En esta aventura fragmentaria posiblemente de una misma historia (como Lennon en “Being a benefit of Mr Kite” cortando y pegando al azar las partes de una misma cinta grabada con melodías de órgano), compuesta de derivaciones entrópicas, aun en un mismo relato, el que habla, Pratto (apellido de un ex jugador de fútbol argentino) es una especie de alter ego de Escobar. A veces es un sociólogo, otras un literato, un profesor, un estudiante; a veces ingenuo (en “El transformador”), otras veces cruel (“Fue un ajusticiamiento”), siempre crítico(n) y desesperanzado. En su devenir, en su vida imparable como una cinta sinfín, no hay espacio para el silencio. El que habla, el que cuenta, el que observa, el que camina, va y viene en su relato confundiéndose entre los límites de la realidad y la inconsciencia. Allí se encuentra con personajes inefables, tales como la rana, una chica que se masturba fantaseando con los Súper campeones; una prostituta japonesa que tiene tatuado a Kawabata en su escápula; un marino irlandés que vive en un submarino en el fondo del Océano Índico; un profesor que vive una vida “A la uruguaya” (al estilo futbolístico); un ex nazi, un ex MIR, y dos gemelos pedófilos, todos coleccionistas de camisetas de fútbol que se pelean a muerte la camiseta n°3 de Manuel Rojas (sí, el escritor).

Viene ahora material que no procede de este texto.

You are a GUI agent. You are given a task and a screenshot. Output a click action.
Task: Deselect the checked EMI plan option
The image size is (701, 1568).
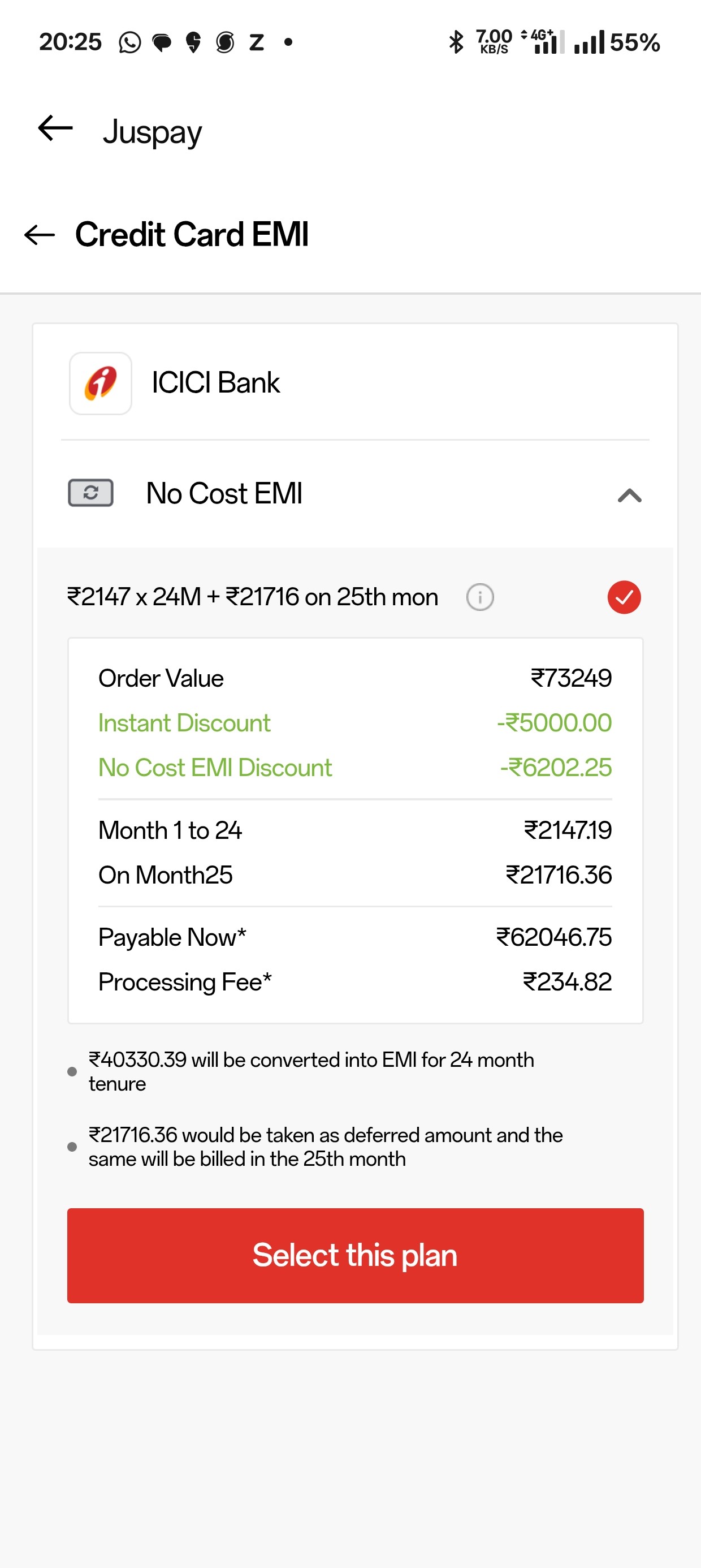click(x=624, y=597)
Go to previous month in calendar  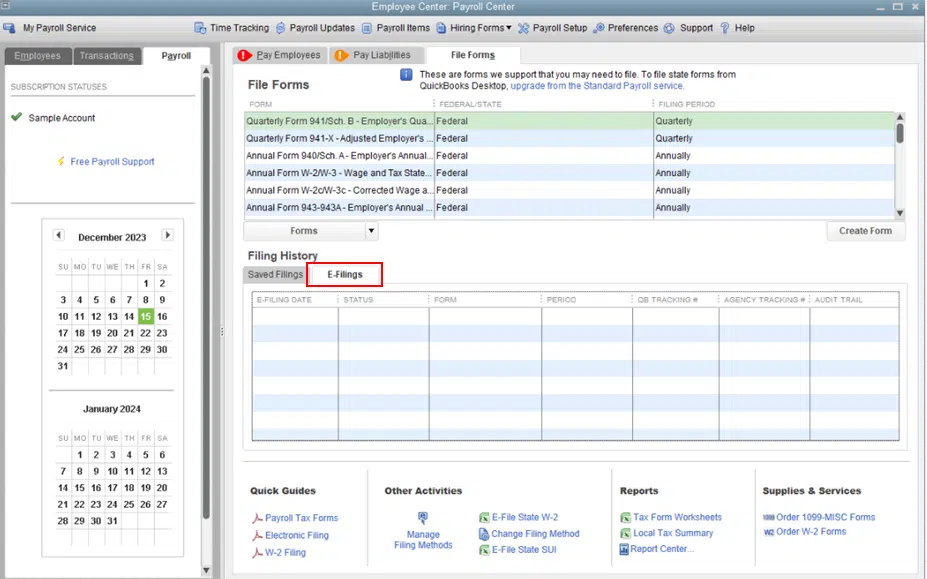coord(59,236)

En cada uno de estos relatos, barrocos de creatividad, en ocasiones extremos, gore, con escenas de sexo como dominación, borracheras interminables; también hay espacio para el romanticismo candoroso, algo ochentero, e incluso para un (ni tan) velado manifiesto de amor al padre. Por último, el hablante de turno, siempre se hace como herramienta la mención reiterada de autores y personajes –en la literatura, filosofía, música popular, política, fútbol– a quienes elogia o descalifica con una intensidad rayana con la apología o el apocalipsis, según sea el caso. A saber: se salva Marx y Teillier. Manuel Rojas, Jorge González, Hugo Chávez y Salvatore Adamo son elevados a la categoría de héroes; pero por su parte, Kerouac y los beat, Murakami, Credence, Rolling Stones, Los Jaivas y Cerati son tachados de sobrevalorados, especialmente en el relato “Tinteros y micrófonos de humo”, tildando a varios de ‘literatura de fogata’ o ‘para Cenicienta’. Llama la atención, también, desde esta trinchera posmoderna, un juicio iconoclasta de los iconoclastas del siglo XX, donde no hay piedad con Silvio, Galeano, Mujica, Lagos, y en general con la neoizquierda.

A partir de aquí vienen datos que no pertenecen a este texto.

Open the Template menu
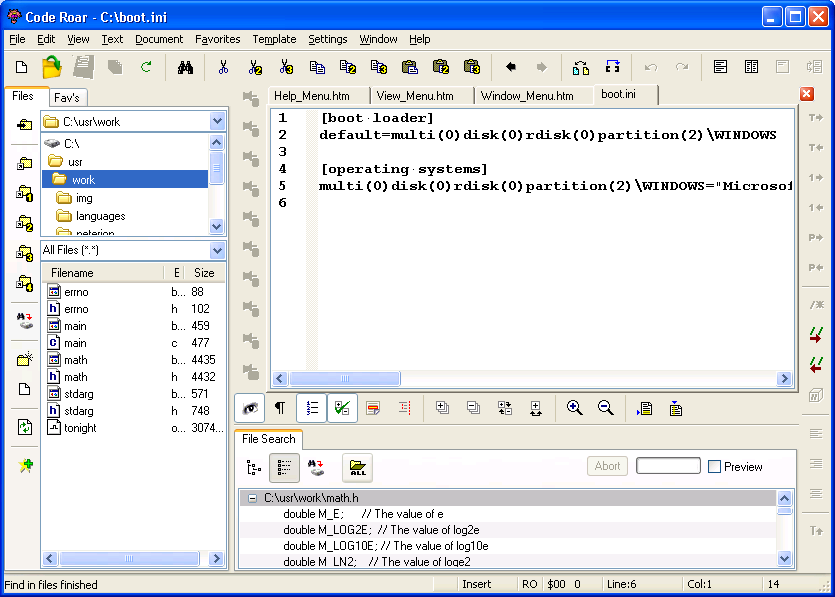 274,39
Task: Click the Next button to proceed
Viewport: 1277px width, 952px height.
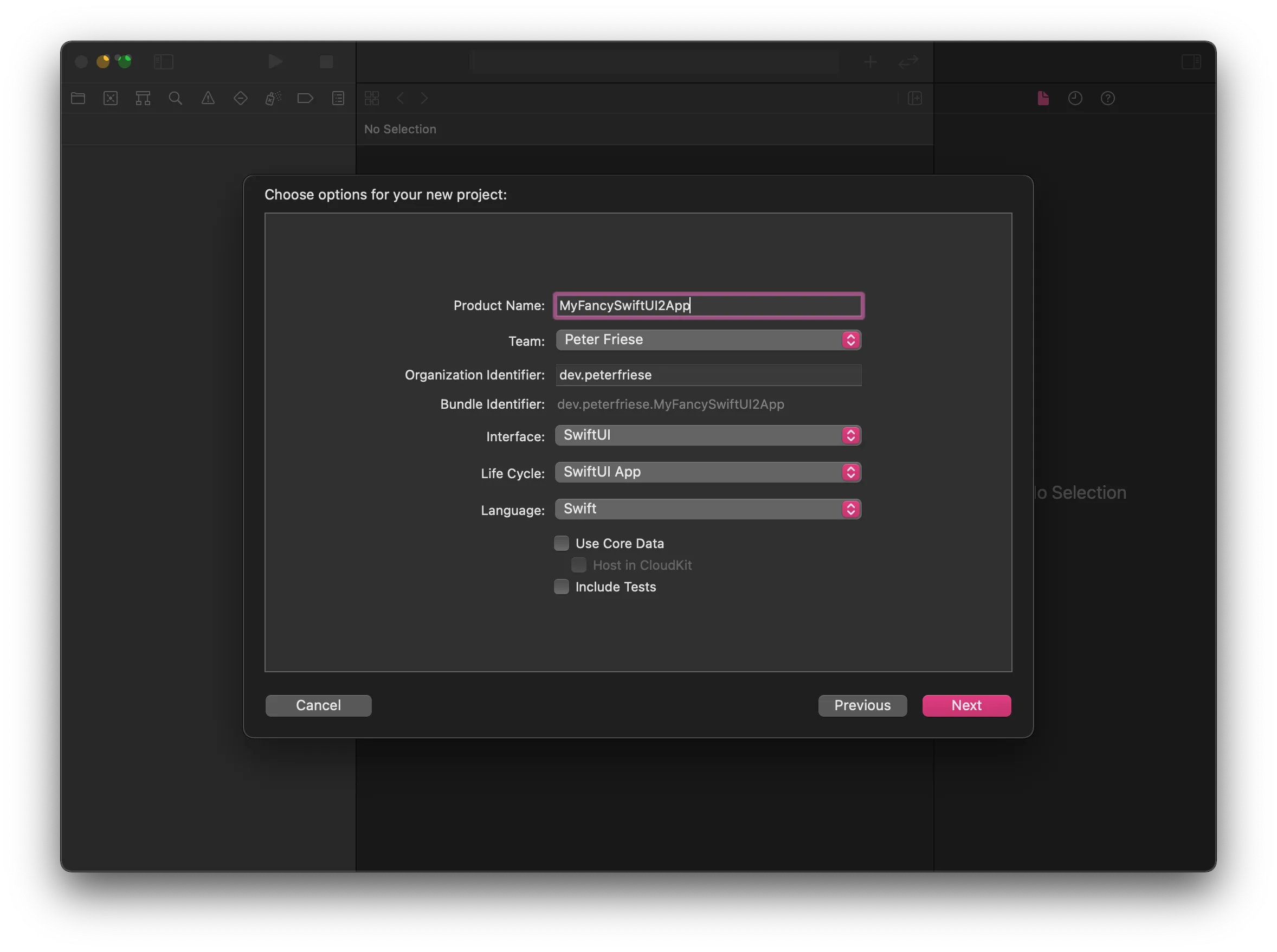Action: pos(966,705)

En este volumen, así, se plantea con desparpajo la venta de humo naturalizada del mundo en el que vivimos, en lo que acontece, en el actuar, en el ser; y esta interpelación, a ratos delirante, otras sofocante, la opera prima de este autor chileno, se muestra tan pura como sorprendente. Hacerse cargo de ella, tal vez, sea una interesante forma de no vender humo, leyendo.